Assigned task: Take the records below and extract, word for word, the lines from the one containing "Task: Open the prefab Overrides dropdown" through the final line, inclusive. Omit pictures.

Data listing:

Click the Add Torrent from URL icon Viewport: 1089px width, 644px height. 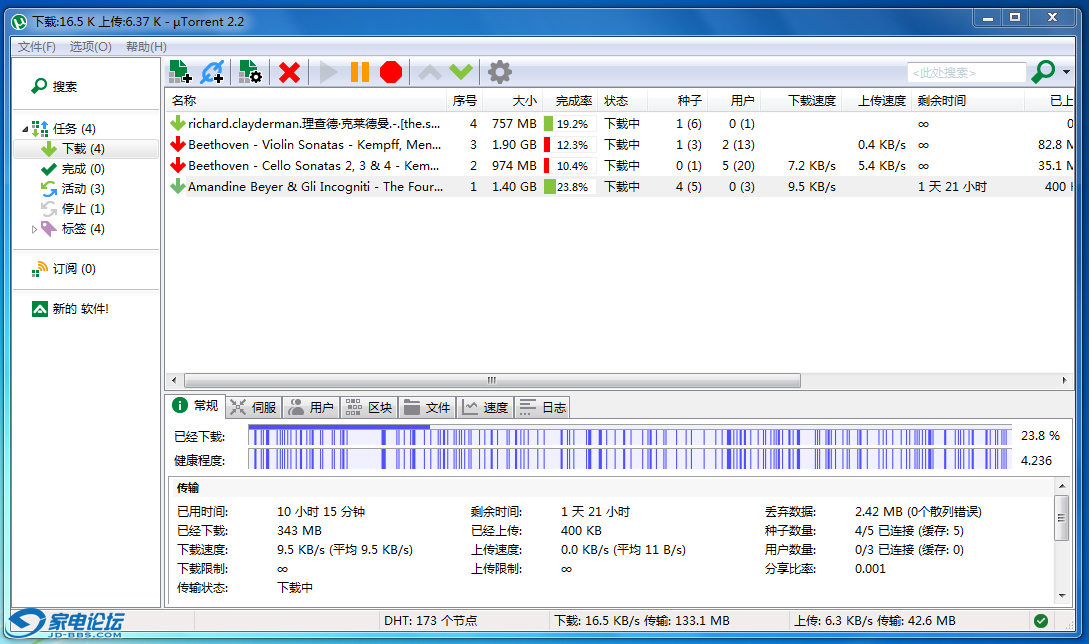click(212, 72)

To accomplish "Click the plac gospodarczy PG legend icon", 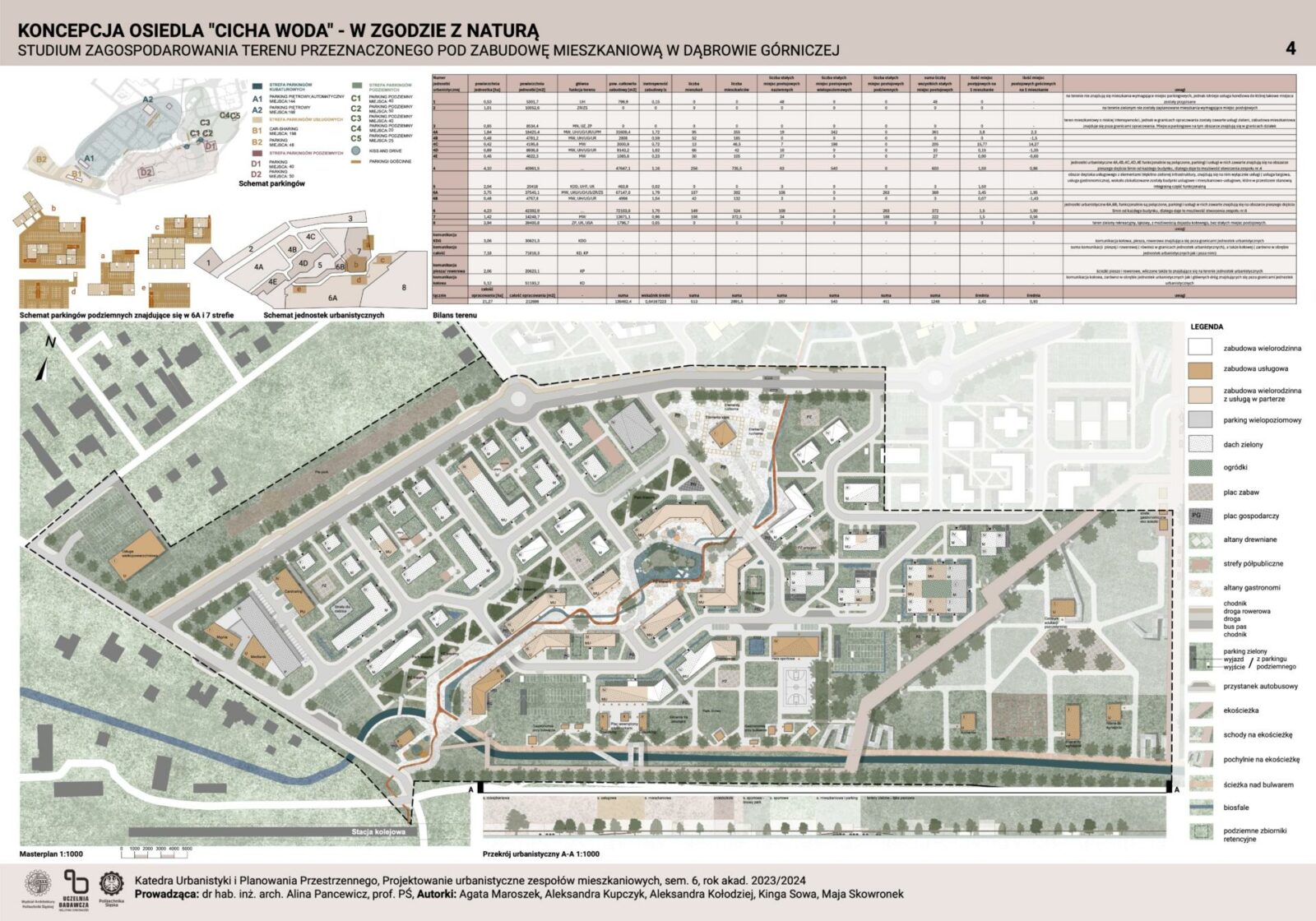I will click(1200, 516).
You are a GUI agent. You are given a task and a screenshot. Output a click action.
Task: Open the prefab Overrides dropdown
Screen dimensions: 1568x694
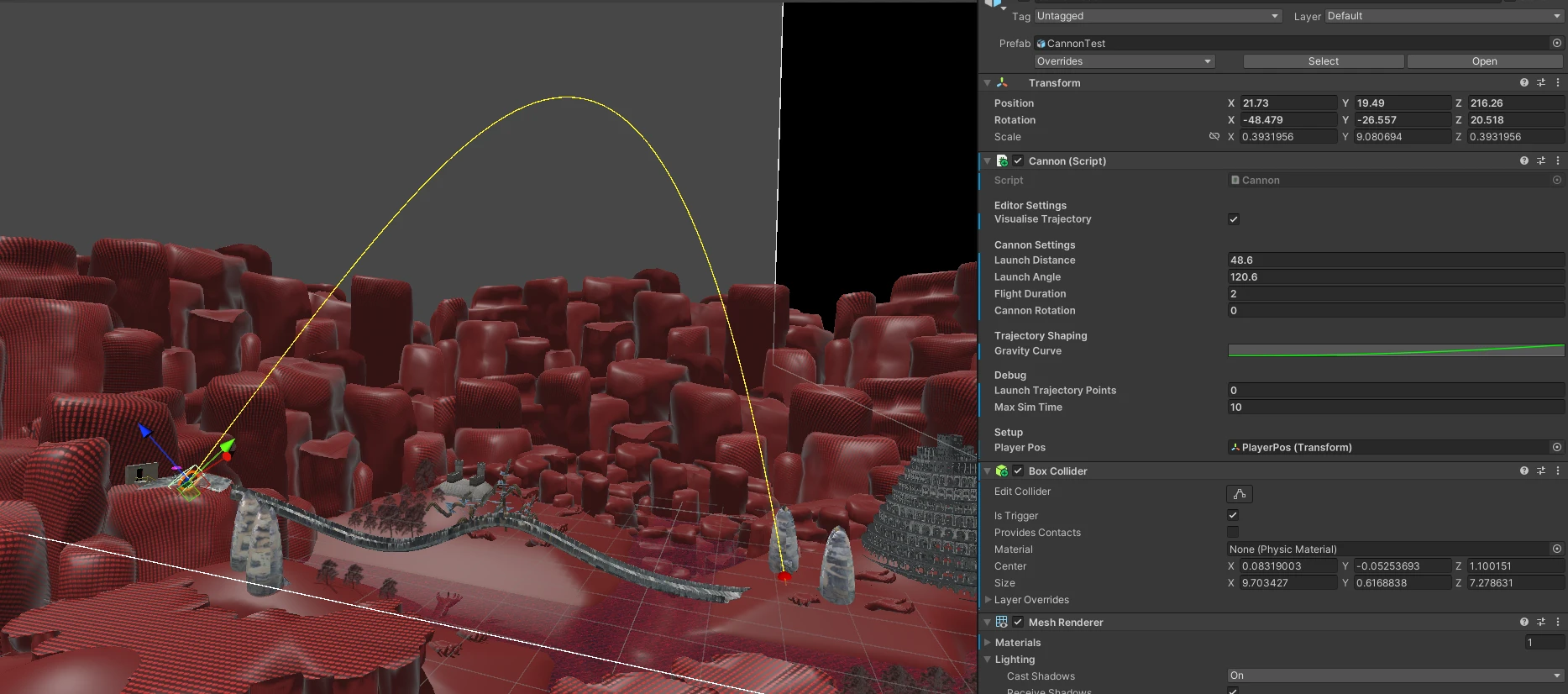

Solution below:
Task: Open the prefab Overrides dropdown
Screen dimensions: 1568x694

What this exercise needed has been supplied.